··· Texto da página

Semifinalista de Roland Garros em 1999 e top 25 do ranking, ex-tenista relembra começo da carreira, a chegada de Guga, a “pseudo-fama” do auge e o fim com ouro no Pan de 2003

Fernando Meligeni na semi de Roland Garros
Getty Images
Por Guilherme Costa –

Um dos melhores tenistas da história do Brasil, Fernando Meligeni comemora, nesta segunda-feira, 50 anos. Aposentado desde 2003, ainda é uma das caras mais conhecidas da modalidade no país, por suas conquistas e também pela personalidade.

Fininho, como é conhecido, tem no currículo uma semifinal de Roland Garros em 1999, três títulos em torneios da ATP, além de vitórias históricas contra Pete Sampras, Yevgeny Kafelnikov, Andy Rodick, Marcelo Rios, Carlos Moya, Gustavo Kuerten, Patrick Rafter e Mats Wilander, todos esses que já ocuparam a primeira posição no ranking mundial.

No dia de seus 50 anos, o ge traz uma entrevista especial com Fininho, relembrando várias fases da carreira deste personagem tão importante do esporte nacional.

Fernando Meligeni - Arquivo pessoal
Fernando Meligeni – Arquivo pessoal

“NÃO FUI TOP”

······

▶ _Instruções de trabalho_:
1. Por favor, diga se cada afirmação a seguir está de acordo com o texto sobre Fernando Meligeni. Responda sim ou não e cite literalmente as palavras do texto que decidem. (a) Meligeni está aposentado desde 2003. (b) Meligeni chegou à final de Roland Garros em 1999. (c) Meligeni conquistou cinco títulos em torneios da ATP.
2. Reescreva o trecho do texto sobre Fernando Meligeni de "Fininho, como é" a "do esporte nacional.", trocando "Fininho" por "Meligeni".

··· Dados de origem

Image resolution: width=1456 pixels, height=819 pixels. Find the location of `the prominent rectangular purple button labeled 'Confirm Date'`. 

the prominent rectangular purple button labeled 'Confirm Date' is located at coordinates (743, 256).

······

▶ _Conjunto de respostas_:
1.
(a) Sim: "Aposentado desde 2003".
(b) Não: "uma semifinal de Roland Garros em 1999".
(c) Não: "três títulos em torneios da ATP".

2.
Meligeni, como é conhecido, tem no currículo uma semifinal de Roland Garros em 1999, três títulos em torneios da ATP, além de vitórias históricas contra Pete Sampras, Yevgeny Kafelnikov, Andy Rodick, Marcelo Rios, Carlos Moya, Gustavo Kuerten, Patrick Rafter e Mats Wilander, todos esses que já ocuparam a primeira posição no ranking mundial.

No dia de seus 50 anos, o ge traz uma entrevista especial com Meligeni, relembrando várias fases da carreira deste personagem tão importante do esporte nacional.